In the United Kingdom, the technology that supports landline telephones will be phased out by 2025. Every house phone in the UK will be switched to an internet-based connection rather than a traditional copper-wire landline, The major operators in the UK have confirmed this change. But what exactly is a landline phone, and how does it compare to an “internet-Based” phone?

Alexander Graham Bell, who secured a patent for his concept in 1876, invented the first working telephone. In a demonstration to Queen Victoria two years later, Bell made the first long-distance call in the UK.

Over the next century, telephone wires were gradually constructed across the United Kingdom, allowing individuals to communicate with one another. Landlines function by transforming your speech into an electrical current that travels down a copper wire to the other person’s phone, allowing them to hear you.

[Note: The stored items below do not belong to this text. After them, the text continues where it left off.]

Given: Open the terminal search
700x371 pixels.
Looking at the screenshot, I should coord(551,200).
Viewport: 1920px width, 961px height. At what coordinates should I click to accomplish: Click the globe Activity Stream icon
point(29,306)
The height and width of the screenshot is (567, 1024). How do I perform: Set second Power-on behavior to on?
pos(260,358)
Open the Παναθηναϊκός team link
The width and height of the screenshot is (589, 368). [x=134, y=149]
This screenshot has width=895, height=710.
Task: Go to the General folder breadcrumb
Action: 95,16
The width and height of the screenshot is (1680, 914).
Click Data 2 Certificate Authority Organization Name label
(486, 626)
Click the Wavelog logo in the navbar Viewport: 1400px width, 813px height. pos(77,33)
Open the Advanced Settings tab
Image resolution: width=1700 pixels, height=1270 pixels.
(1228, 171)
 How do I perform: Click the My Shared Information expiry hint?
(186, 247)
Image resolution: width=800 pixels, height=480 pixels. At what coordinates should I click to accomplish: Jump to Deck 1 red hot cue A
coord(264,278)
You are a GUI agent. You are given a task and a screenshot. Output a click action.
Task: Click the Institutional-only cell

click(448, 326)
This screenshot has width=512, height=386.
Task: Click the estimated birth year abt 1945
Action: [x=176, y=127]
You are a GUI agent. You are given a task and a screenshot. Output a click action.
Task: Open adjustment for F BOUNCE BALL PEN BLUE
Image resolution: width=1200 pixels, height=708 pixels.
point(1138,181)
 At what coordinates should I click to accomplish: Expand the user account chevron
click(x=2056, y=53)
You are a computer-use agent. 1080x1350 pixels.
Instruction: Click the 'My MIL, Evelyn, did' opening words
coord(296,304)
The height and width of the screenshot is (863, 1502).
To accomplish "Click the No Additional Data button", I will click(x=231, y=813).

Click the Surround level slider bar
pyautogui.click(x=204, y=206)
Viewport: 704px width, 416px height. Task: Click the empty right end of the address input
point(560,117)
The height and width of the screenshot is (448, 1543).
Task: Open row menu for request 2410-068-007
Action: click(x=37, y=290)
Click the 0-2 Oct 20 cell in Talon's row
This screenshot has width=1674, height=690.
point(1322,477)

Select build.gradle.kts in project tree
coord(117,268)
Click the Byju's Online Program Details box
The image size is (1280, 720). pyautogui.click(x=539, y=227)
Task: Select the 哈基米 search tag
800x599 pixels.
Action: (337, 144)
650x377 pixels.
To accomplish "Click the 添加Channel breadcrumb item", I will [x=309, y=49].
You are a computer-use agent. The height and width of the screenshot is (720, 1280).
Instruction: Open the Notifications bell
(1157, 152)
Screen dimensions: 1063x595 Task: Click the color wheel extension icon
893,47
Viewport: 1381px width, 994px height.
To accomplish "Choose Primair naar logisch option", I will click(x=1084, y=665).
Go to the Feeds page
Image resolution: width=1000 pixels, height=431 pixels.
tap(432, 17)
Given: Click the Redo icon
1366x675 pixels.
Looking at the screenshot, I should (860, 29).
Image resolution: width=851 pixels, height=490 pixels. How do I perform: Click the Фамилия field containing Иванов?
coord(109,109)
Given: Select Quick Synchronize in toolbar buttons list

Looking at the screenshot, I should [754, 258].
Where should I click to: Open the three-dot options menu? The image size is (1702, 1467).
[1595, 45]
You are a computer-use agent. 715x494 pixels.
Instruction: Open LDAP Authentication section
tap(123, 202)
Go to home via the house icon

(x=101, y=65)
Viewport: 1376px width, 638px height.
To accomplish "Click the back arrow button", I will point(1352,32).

Since the introduction of the internet, however, an increasing number of people have moved to fibre-optic cables, which Telecoms companies claim are more reliable and less expensive to run than the traditional copper cables. Instead of pressing a button, you had to put your finger in the number hole and turn the dial to the right for each number on antique phones like this one!

The primary problem with landlines was that you couldn’t make a call and no one could call you if you weren’t at home. Before the invention of mobile phones, phone boxes such as these were designed to assist in the solution of this problem.

Telecommunication firms have stated that individuals would not need to change their phone device or number as a result of the declaration that landline technology will begin to be phased out, and that the changes will take place behind the scenes. People may need to link their phone into their internet network to continue using it, they said.

People will not be able to make a phone call from a landline without an internet connection after the old phone technology is totally decommissioned. People without internet connections in the UK should be granted a simple internet connection for making calls only, rather than needing to pay for high-speed services, according to the UK’s broadcast regulator Ofcom.